#### ENTRIES

[Start]

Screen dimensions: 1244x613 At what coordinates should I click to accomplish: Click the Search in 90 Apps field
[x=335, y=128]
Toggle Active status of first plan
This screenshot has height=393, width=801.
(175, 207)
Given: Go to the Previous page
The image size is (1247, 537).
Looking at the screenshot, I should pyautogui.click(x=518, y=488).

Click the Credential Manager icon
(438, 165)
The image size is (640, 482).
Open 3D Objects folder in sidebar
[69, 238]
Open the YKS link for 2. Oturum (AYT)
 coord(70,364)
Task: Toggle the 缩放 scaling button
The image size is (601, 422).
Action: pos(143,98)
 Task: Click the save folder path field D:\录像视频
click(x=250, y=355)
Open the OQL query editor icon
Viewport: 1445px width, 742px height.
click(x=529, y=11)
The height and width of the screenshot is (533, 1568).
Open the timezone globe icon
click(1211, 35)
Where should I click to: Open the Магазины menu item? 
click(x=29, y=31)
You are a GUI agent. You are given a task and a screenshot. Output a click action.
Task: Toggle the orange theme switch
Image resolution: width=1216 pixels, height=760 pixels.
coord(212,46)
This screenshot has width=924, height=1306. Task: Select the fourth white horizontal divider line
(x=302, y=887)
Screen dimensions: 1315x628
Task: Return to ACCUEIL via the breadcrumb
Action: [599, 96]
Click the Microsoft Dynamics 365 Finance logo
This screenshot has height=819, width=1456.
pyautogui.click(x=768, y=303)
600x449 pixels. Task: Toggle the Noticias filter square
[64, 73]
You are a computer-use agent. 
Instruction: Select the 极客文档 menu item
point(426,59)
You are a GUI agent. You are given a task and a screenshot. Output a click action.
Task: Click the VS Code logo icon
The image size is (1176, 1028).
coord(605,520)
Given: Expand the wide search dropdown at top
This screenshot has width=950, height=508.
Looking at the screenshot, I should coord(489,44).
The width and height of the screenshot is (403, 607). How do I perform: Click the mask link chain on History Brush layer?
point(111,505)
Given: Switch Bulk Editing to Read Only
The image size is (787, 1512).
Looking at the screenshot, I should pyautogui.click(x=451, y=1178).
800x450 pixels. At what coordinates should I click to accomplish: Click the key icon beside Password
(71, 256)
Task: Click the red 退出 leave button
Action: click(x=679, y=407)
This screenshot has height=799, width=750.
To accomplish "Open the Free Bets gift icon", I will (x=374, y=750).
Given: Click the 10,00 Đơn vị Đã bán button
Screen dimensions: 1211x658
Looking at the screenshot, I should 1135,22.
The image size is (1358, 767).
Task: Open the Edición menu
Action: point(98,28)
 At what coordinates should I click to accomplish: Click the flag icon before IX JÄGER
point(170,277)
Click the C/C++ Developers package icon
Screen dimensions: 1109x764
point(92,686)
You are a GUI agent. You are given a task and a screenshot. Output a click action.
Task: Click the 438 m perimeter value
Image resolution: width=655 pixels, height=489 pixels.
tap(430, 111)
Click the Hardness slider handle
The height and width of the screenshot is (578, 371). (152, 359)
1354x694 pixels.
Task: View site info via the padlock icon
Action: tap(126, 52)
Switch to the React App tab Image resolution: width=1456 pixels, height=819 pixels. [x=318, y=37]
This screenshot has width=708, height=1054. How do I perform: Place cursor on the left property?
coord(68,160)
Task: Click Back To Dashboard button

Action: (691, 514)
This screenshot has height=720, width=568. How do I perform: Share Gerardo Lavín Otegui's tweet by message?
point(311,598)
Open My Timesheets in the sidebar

[End]

#### WRITTEN EXERCISE
Return all of the material above word for word, without changing, adding or leaving out anything.

#### ANSWER TO THIS PROBLEM
Screen dimensions: 1244x613 At what coordinates should I click to accomplish: Click the Search in 90 Apps field
[x=335, y=128]
Toggle Active status of first plan
This screenshot has height=393, width=801.
(175, 207)
Given: Go to the Previous page
The image size is (1247, 537).
Looking at the screenshot, I should pyautogui.click(x=518, y=488).

Click the Credential Manager icon
(438, 165)
The image size is (640, 482).
Open 3D Objects folder in sidebar
[69, 238]
Open the YKS link for 2. Oturum (AYT)
 coord(70,364)
Task: Toggle the 缩放 scaling button
The image size is (601, 422).
Action: pos(143,98)
 Task: Click the save folder path field D:\录像视频
click(x=250, y=355)
Open the OQL query editor icon
Viewport: 1445px width, 742px height.
click(x=529, y=11)
The height and width of the screenshot is (533, 1568).
Open the timezone globe icon
click(1211, 35)
Where should I click to: Open the Магазины menu item? 
click(x=29, y=31)
You are a GUI agent. You are given a task and a screenshot. Output a click action.
Task: Toggle the orange theme switch
Image resolution: width=1216 pixels, height=760 pixels.
coord(212,46)
This screenshot has width=924, height=1306. Task: Select the fourth white horizontal divider line
(x=302, y=887)
Screen dimensions: 1315x628
Task: Return to ACCUEIL via the breadcrumb
Action: [599, 96]
Click the Microsoft Dynamics 365 Finance logo
This screenshot has height=819, width=1456.
pyautogui.click(x=768, y=303)
600x449 pixels. Task: Toggle the Noticias filter square
[64, 73]
You are a computer-use agent. 
Instruction: Select the 极客文档 menu item
point(426,59)
You are a GUI agent. You are given a task and a screenshot. Output a click action.
Task: Click the VS Code logo icon
The image size is (1176, 1028).
coord(605,520)
Given: Expand the wide search dropdown at top
This screenshot has width=950, height=508.
Looking at the screenshot, I should coord(489,44).
The width and height of the screenshot is (403, 607). How do I perform: Click the mask link chain on History Brush layer?
point(111,505)
Given: Switch Bulk Editing to Read Only
The image size is (787, 1512).
Looking at the screenshot, I should pyautogui.click(x=451, y=1178).
800x450 pixels. At what coordinates should I click to accomplish: Click the key icon beside Password
(71, 256)
Task: Click the red 退出 leave button
Action: click(x=679, y=407)
This screenshot has height=799, width=750.
To accomplish "Open the Free Bets gift icon", I will (x=374, y=750).
Given: Click the 10,00 Đơn vị Đã bán button
Screen dimensions: 1211x658
Looking at the screenshot, I should 1135,22.
The image size is (1358, 767).
Task: Open the Edición menu
Action: point(98,28)
 At what coordinates should I click to accomplish: Click the flag icon before IX JÄGER
point(170,277)
Click the C/C++ Developers package icon
Screen dimensions: 1109x764
point(92,686)
You are a GUI agent. You are given a task and a screenshot. Output a click action.
Task: Click the 438 m perimeter value
Image resolution: width=655 pixels, height=489 pixels.
tap(430, 111)
Click the Hardness slider handle
The height and width of the screenshot is (578, 371). (152, 359)
1354x694 pixels.
Task: View site info via the padlock icon
Action: tap(126, 52)
Switch to the React App tab Image resolution: width=1456 pixels, height=819 pixels. [x=318, y=37]
This screenshot has width=708, height=1054. How do I perform: Place cursor on the left property?
coord(68,160)
Task: Click Back To Dashboard button

Action: (691, 514)
This screenshot has height=720, width=568. How do I perform: Share Gerardo Lavín Otegui's tweet by message?
point(311,598)
Open My Timesheets in the sidebar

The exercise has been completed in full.